======== Records shown ========

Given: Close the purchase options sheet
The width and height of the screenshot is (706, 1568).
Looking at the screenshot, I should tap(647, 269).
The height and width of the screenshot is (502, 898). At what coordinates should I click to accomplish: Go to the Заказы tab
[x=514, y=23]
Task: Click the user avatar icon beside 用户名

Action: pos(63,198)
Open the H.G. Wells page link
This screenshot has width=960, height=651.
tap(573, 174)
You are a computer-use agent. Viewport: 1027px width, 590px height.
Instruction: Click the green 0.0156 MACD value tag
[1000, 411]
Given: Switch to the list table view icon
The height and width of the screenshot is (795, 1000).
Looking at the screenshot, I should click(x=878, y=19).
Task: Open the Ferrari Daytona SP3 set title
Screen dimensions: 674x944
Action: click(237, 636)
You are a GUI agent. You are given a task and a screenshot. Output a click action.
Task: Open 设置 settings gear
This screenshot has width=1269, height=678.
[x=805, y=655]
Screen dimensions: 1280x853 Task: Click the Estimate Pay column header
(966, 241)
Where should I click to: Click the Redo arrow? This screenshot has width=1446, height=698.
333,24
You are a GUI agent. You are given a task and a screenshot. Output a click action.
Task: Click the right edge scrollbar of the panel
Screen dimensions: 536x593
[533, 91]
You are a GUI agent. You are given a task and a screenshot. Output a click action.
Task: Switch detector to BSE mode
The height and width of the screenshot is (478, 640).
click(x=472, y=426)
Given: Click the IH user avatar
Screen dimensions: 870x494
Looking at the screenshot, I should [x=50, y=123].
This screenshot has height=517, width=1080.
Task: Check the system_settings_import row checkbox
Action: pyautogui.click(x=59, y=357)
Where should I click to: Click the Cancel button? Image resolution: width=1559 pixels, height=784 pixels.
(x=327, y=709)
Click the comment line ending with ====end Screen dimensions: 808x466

========

Please retype each entry above exactly as it is written.

Reply =>
Given: Close the purchase options sheet
The width and height of the screenshot is (706, 1568).
Looking at the screenshot, I should tap(647, 269).
The height and width of the screenshot is (502, 898). At what coordinates should I click to accomplish: Go to the Заказы tab
[x=514, y=23]
Task: Click the user avatar icon beside 用户名

Action: pos(63,198)
Open the H.G. Wells page link
This screenshot has width=960, height=651.
tap(573, 174)
You are a computer-use agent. Viewport: 1027px width, 590px height.
Instruction: Click the green 0.0156 MACD value tag
[1000, 411]
Given: Switch to the list table view icon
The height and width of the screenshot is (795, 1000).
Looking at the screenshot, I should click(x=878, y=19).
Task: Open the Ferrari Daytona SP3 set title
Screen dimensions: 674x944
Action: click(237, 636)
You are a GUI agent. You are given a task and a screenshot. Output a click action.
Task: Open 设置 settings gear
This screenshot has width=1269, height=678.
[x=805, y=655]
Screen dimensions: 1280x853 Task: Click the Estimate Pay column header
(966, 241)
Where should I click to: Click the Redo arrow? This screenshot has width=1446, height=698.
333,24
You are a GUI agent. You are given a task and a screenshot. Output a click action.
Task: Click the right edge scrollbar of the panel
Screen dimensions: 536x593
[533, 91]
You are a GUI agent. You are given a task and a screenshot. Output a click action.
Task: Switch detector to BSE mode
The height and width of the screenshot is (478, 640).
click(x=472, y=426)
Given: Click the IH user avatar
Screen dimensions: 870x494
Looking at the screenshot, I should [x=50, y=123].
This screenshot has height=517, width=1080.
Task: Check the system_settings_import row checkbox
Action: pyautogui.click(x=59, y=357)
Where should I click to: Click the Cancel button? Image resolution: width=1559 pixels, height=784 pixels.
(x=327, y=709)
Click the comment line ending with ====end Screen dimensions: 808x466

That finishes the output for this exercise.